Olivier Altmann. Nous avons voulu récompenser le meilleur de la créativité française et, cette année, nous avons un cas formidable, simple, généreux, universel, qui a dépassé nos frontières, touché toutes les populations sur tous les continents, à partir d’une idée de deux créatifs et réalisateur français, Clément Durou et Pierre Dupaquier. Le clip «Happy» ([462 millions de vues] a reçu de nombreuses récompenses internationales [Lion à Cannes, Clio Awards…] et nous, en France, au nom d’une définition étroite du brand content, on se refuserait de saluer ce qui nous a touchés et qui témoigne d’une «French Touch» en termes de créativité. 

Une chanson, ce n’est pas une marque…
O.A. Un film ou une musique est un produit marketing qui peut avoir des enjeux de conquête au même titre qu’une marque. «Happy» était la bande originale du film d’animation Moi moche et méchant 2, et le clip initial sur You Tube n’a pas rencontré son public.

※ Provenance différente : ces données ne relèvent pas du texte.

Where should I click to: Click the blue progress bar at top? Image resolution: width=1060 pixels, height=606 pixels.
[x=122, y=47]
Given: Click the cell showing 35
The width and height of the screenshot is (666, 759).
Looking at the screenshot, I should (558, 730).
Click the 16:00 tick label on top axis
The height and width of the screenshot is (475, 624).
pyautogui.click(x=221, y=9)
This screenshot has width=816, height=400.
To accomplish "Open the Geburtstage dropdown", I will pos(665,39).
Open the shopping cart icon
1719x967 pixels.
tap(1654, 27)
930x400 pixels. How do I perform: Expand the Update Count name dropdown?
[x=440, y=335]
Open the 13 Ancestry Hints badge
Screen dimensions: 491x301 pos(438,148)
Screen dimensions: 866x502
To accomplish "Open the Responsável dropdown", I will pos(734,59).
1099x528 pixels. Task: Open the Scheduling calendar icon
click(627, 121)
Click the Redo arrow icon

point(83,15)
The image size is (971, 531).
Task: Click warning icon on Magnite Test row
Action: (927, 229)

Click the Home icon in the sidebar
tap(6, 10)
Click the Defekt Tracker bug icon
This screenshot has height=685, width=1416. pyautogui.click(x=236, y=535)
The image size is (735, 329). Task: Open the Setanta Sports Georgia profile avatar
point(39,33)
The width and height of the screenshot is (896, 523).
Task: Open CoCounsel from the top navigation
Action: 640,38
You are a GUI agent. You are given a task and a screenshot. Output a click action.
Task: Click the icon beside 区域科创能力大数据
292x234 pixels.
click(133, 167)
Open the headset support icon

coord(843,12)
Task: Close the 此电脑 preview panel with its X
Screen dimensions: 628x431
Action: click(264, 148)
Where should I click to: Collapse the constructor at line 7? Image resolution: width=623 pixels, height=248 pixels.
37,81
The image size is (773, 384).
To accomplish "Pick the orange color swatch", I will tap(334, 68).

C’est bien cette idée de brand content, cette vidéo de 24 heures à l’ergonomie simple et appropriable par tous, qui a permis de faire entrer en résonance le public et l’artiste. Avec cette invitation à ce que chacun produise son propre contenu à partir du contenu proposé.
 
Quels enseignements les marques peuvent-elles en tirer?
O.A. L’artiste a touché les gens par son propos, rien n’empêche une marque de faire un contenu qui dégagerait la même énergie positive sous réserve d’une forme de sincérité. C’est toute la différence entre avoir une communication sur le bonheur et le faire partager, et le communiquer. Aujourd’hui, il s’agit pour les marques de créer de l’attachement au produit, de l’engagement et de la relation, ce qui suppose de partager avec le public un moment, par exemple de divertissement, en acceptant de placer la marque un peu en retrait, comme nous l’avons fait avec Nescafé Really Friends. Le clip «Happy» prouve que le brand content d’«entertainment» n’a pas de frontière et se propage grâce aux réseaux sociaux au-delà d’une cible identifiée. On peut donc être ambitieux en termes d’impact et de résonance, car l’investissement peut être largement amorti. Pour vendre, il faut toucher les gens, les impliquer. Et donc à l’ère du ROI [retour sur investissement], rien ne vaut la puissance d’une grande idée… du Return on Idea.